17. Take a scenic backroad trip through Newton County. You will be amazed at the beauty and wonder why you haven’t done this sooner. Ask our office staff for route suggestions. (Thank you for not trespassing on private lands.)
18. Enjoy a lazy lunch and hearty sandwich or salad on the front porch of the new BOC store. Our sandwiches are crafted from locally baked breads and slathered with all kinds of quality meats, cheeses and veggies. And, any sandwich can be turned into a salad. Munch one on our porch and watch the world go by!
19. Rock climb at Horseshoe Canyon Ranch on their fabulous rimrock, which is as beautiful to look at as it is cool to climb!

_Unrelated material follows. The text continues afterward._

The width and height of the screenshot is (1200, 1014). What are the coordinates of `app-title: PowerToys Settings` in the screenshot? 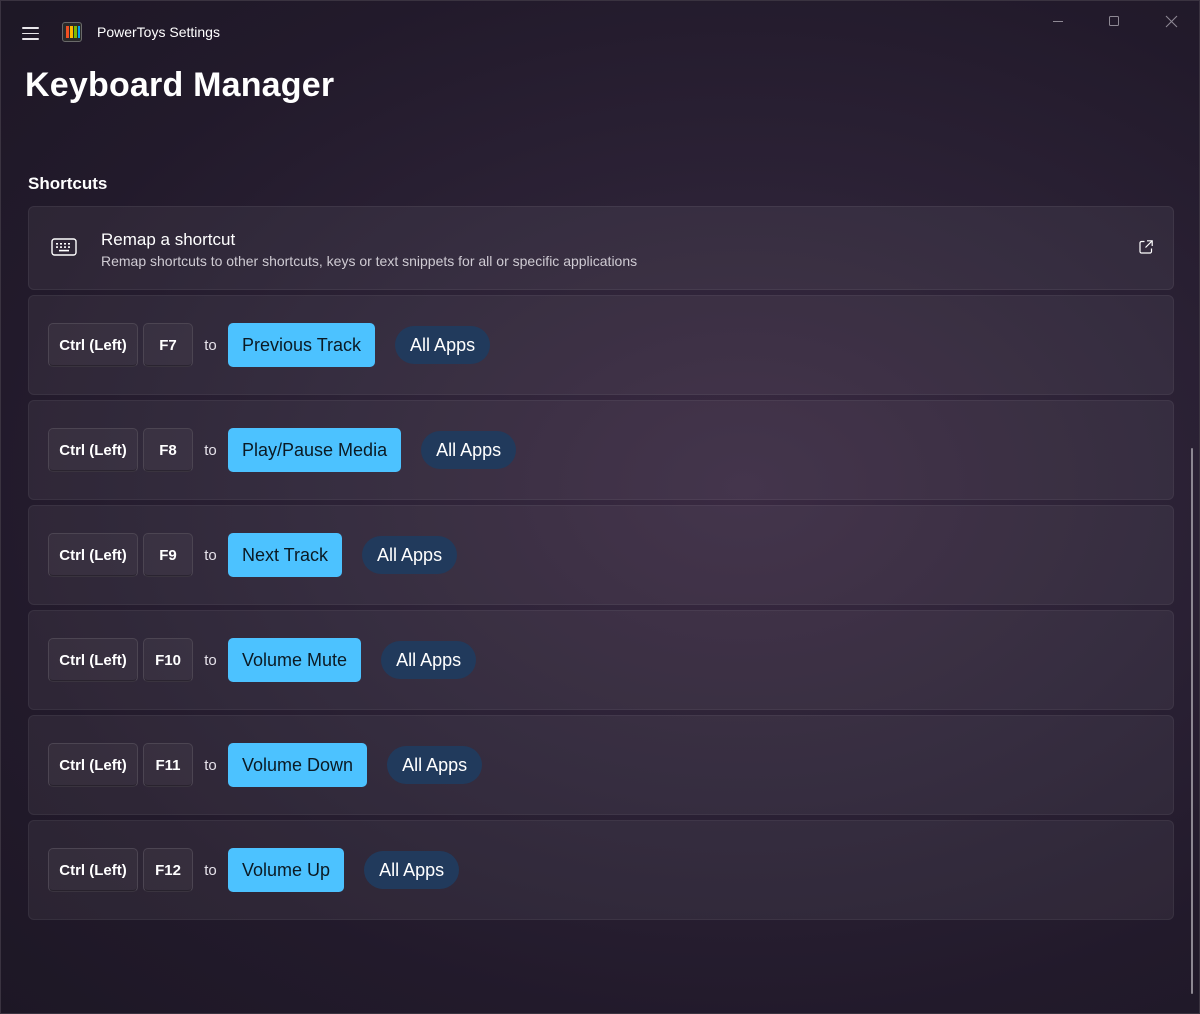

20. Most Under-Rated Cure: SIT ON THE PORCH OF YOUR CABIN AND DO NOTHING! Simply sitting still and drinking in the sights and sounds of Buffalo River country can be one of the finest “activities” of all. And, having a favorite person at your side makes it all the more rewarding. 🙂
So, don’t despair, Buffalo River fans—there’s still plenty to do in the Ponca area until the government gets its act together. If we can help you with locating trailheads or directions to any of the restaurants and attractions listed, please don’t hesitate to call us at 800-221-5514.
NATIONAL FOREST SERVICE NOTE: At the time of this posting, national forest land in our area was still open. We personally visited accesses—including the Whitaker Point trailhead—and did not see any indication of closure. Should we learn of a closure, we will immediately amend this post accordingly.